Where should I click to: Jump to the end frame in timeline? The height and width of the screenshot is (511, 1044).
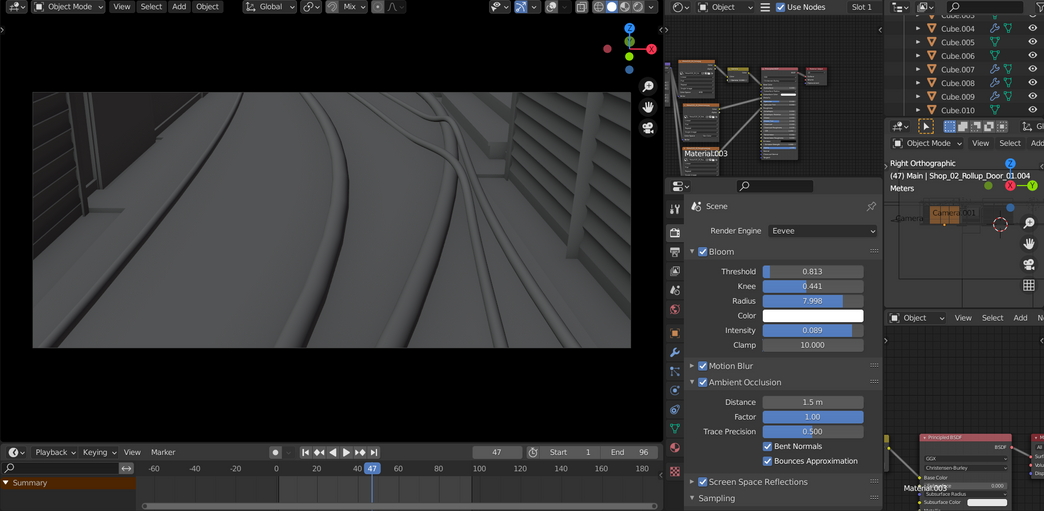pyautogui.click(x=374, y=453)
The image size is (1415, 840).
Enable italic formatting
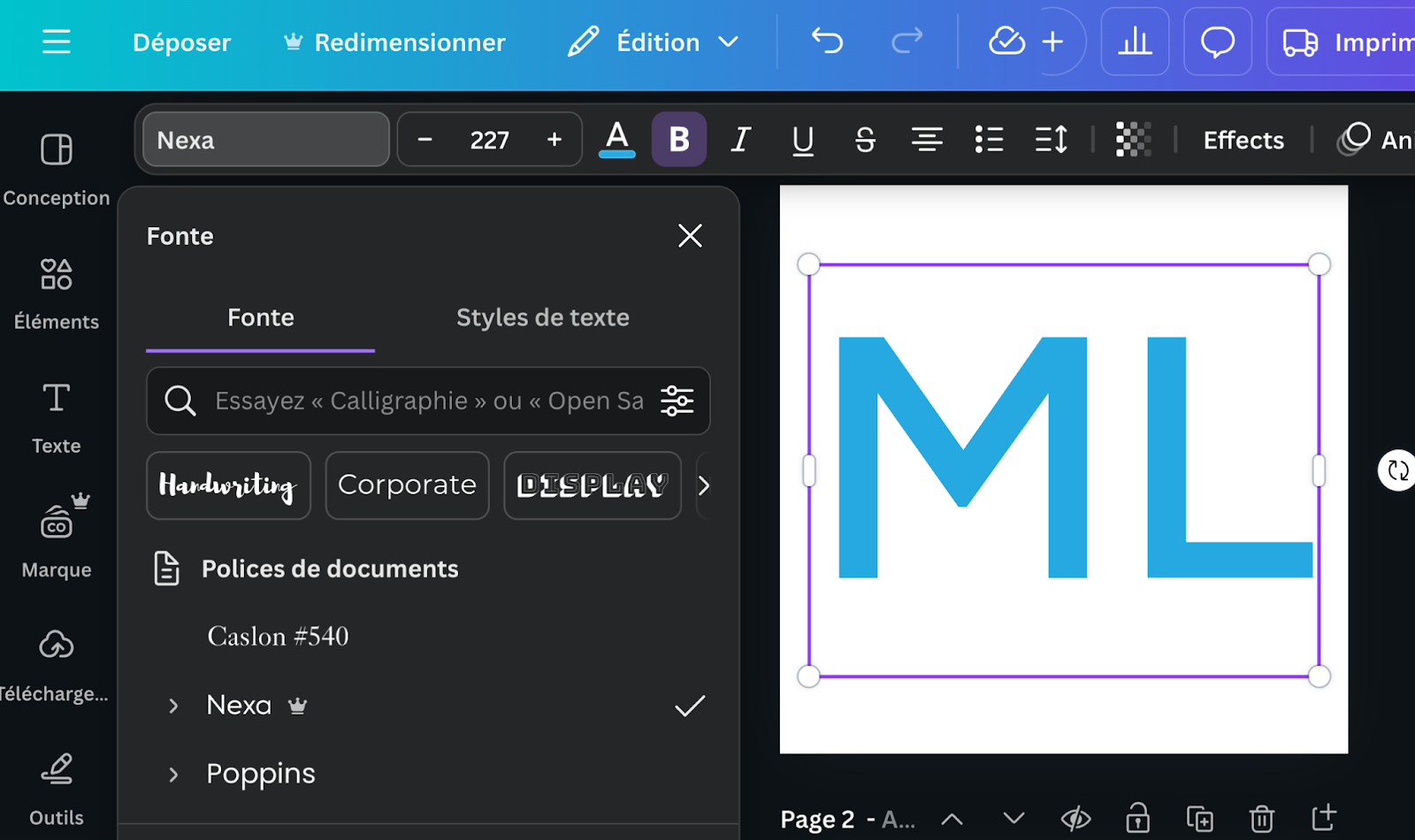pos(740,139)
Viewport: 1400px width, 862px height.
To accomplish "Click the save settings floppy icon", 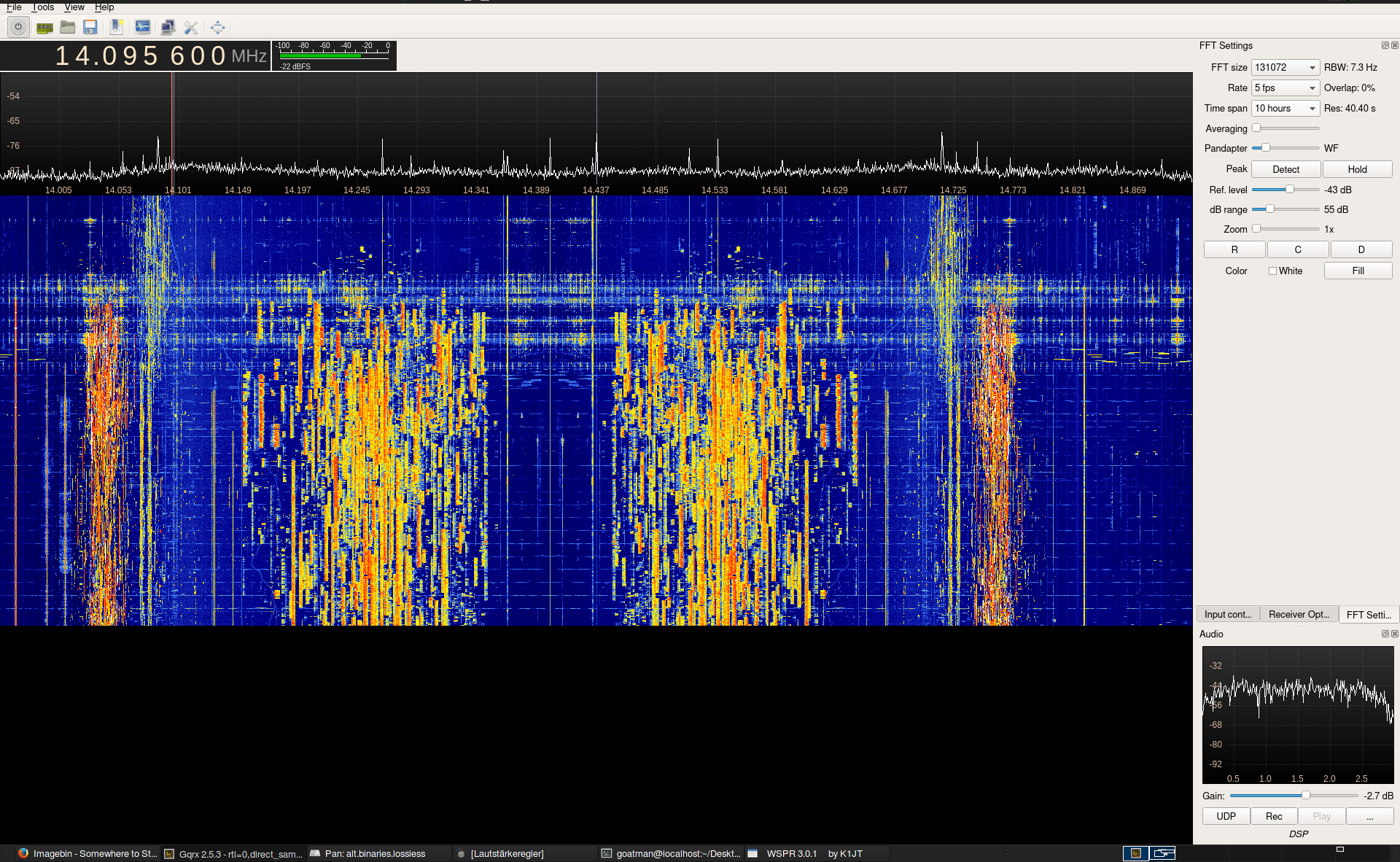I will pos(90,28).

Aim of the task> Starting at the top of the rows and stopping after the line with "pos(740,139)", replace "timeline" with "sequence" and leave everything else unchanged. Omit the pictures from your answer.

Final result>
Where should I click to: Jump to the end frame in sequence? The height and width of the screenshot is (511, 1044).
pyautogui.click(x=374, y=453)
The image size is (1415, 840).
Enable italic formatting
pos(740,139)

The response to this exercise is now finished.